Frank McCourt was born in Brooklyn, New York, to Irish immigrant parents. Unable to find work in the depths of the Depression, the McCourts returned to Ireland, where they sunk deeper into the poverty McCourt describes so movingly in his memoir, Angela's Ashes.
McCourt's father, an alcoholic, was often without work. He drank up what little money he earned and eventually abandoned the family altogether. Three of the seven children died of diseases aggravated by malnutrition and the squalor of their surroundings. Frank McCourt himself nearly died of typhoid fever when he was ten. McCourt's memoir describes an entire block of houses sharing a single outhouse, ground floor dwellings flooded by constant rain, a home infested with rats and vermin. Despite the horrors of McCourt's childhood, he told his story with humor, brilliant description, and deep compassion for his family, even for the shiftless father who instilled in him a love of language and storytelling.
Although McCourt spent his summers working on a novel drawing on his youth in Ireland, he was unable to find his own voice until he retired from teaching. After years of teaching creative writing to young people, McCourt determined to write his own life story. Angela's Ashes sold over 4 million copies, has been published in 27 countries and has been translated into 17 languages. It won McCourt the National Book Critics Circle Award, the Los Angeles Times Book Award, the ABBY Award and the Pulitzer Prize for Biography.

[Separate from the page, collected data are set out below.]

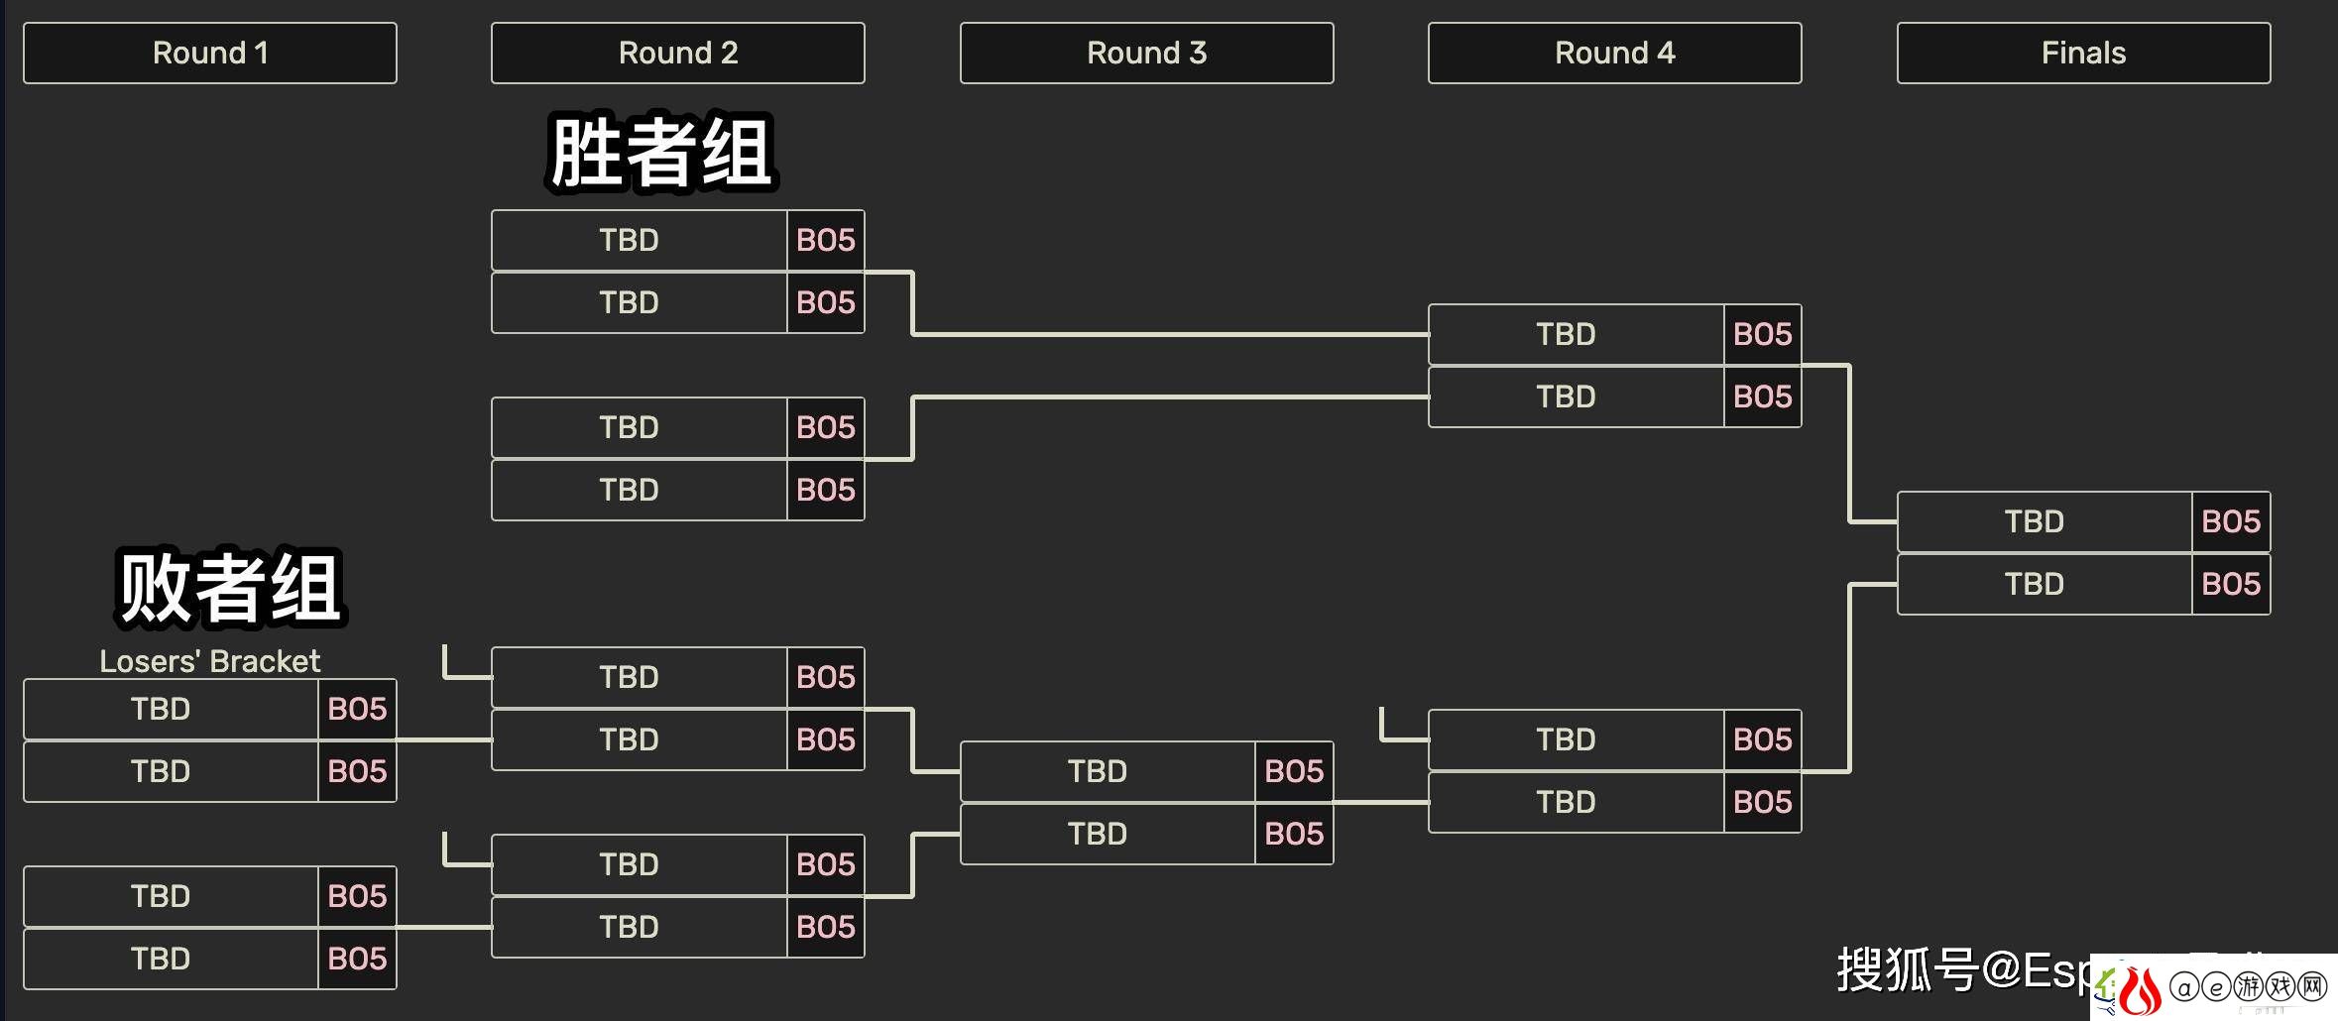Click the flame logo icon in watermark
Viewport: 2338px width, 1021px height.
pos(2142,988)
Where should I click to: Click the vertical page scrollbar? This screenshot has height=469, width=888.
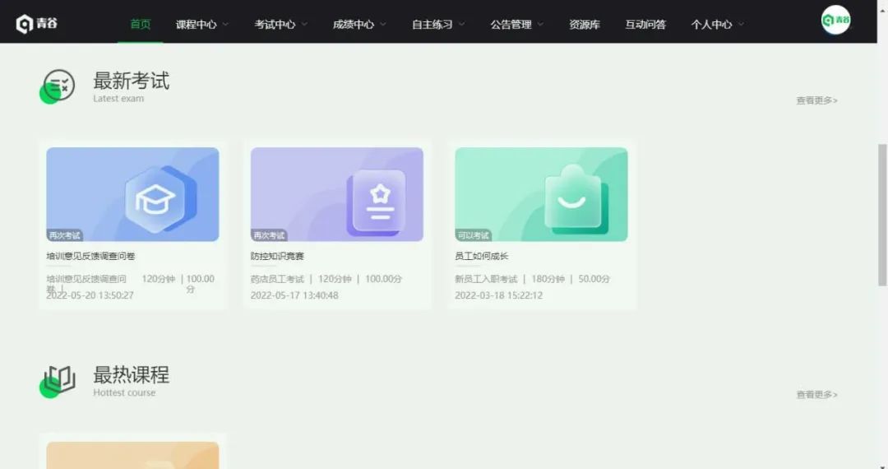pyautogui.click(x=883, y=214)
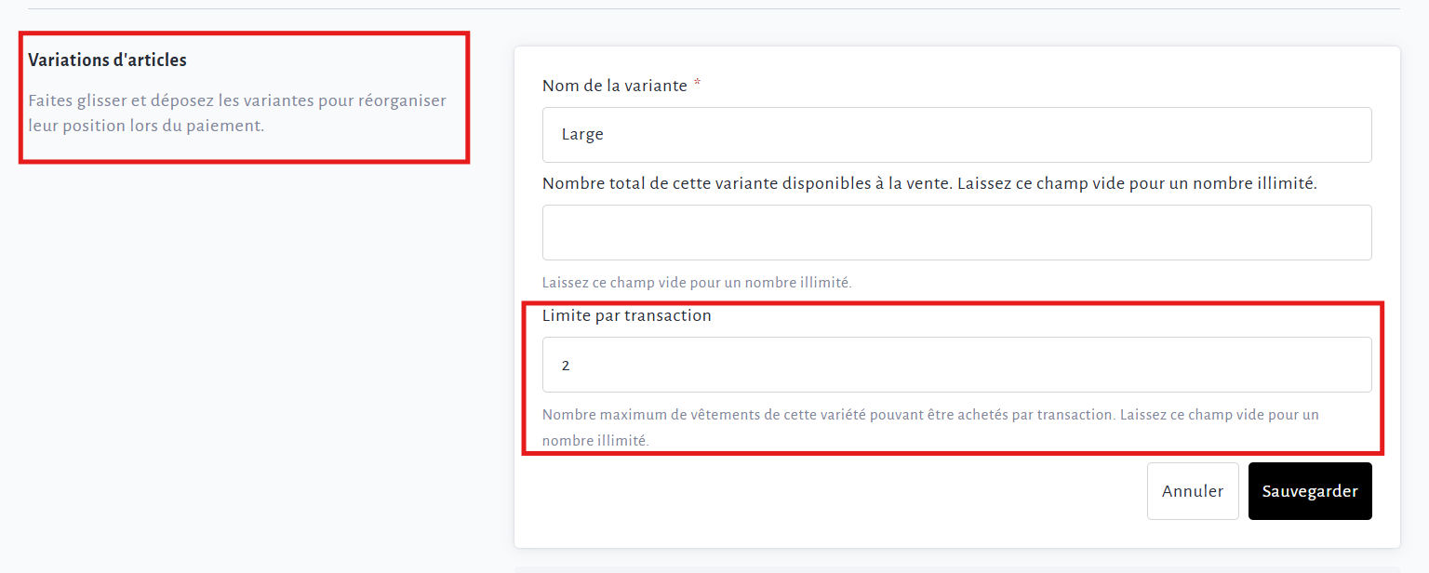Click the 'Faites glisser et déposez' description
Viewport: 1429px width, 573px height.
pyautogui.click(x=237, y=113)
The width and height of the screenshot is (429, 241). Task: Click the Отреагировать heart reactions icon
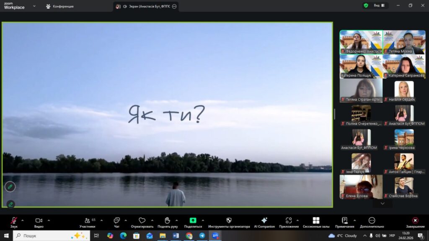142,220
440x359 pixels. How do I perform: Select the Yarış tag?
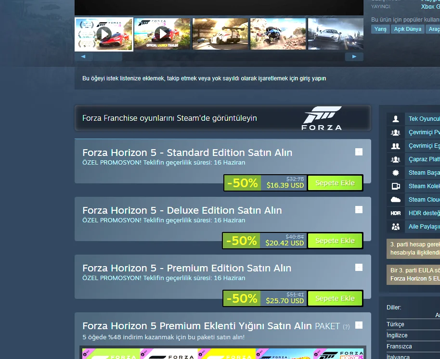pos(380,29)
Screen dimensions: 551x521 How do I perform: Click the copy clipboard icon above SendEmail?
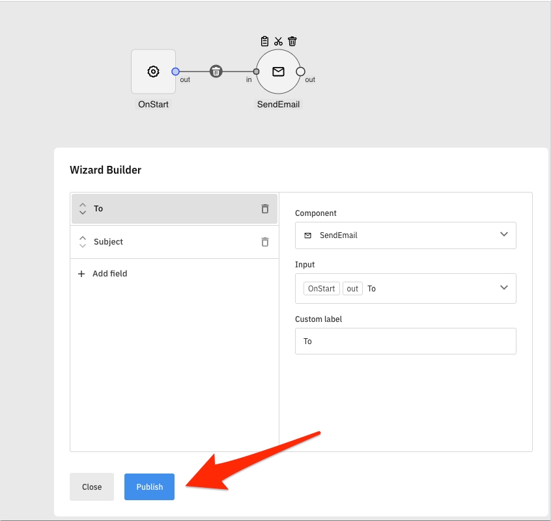[264, 42]
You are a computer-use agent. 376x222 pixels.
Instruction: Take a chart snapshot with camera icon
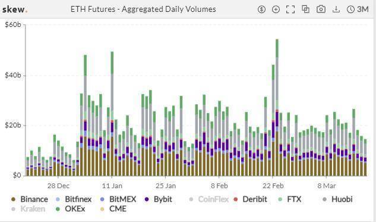(321, 10)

His second book, 'Tis, picked up the story of his life where Angela's Ashes left off, with his arrival in America at age 19. It shot to the top of the best-seller lists as soon as it was published. His 2005 memoir, Teacher Man, chronicled his 27-year career in the New York City school system. Like its predecessor, it was an instant bestseller. Frank McCourt died in New York City at the age of 78.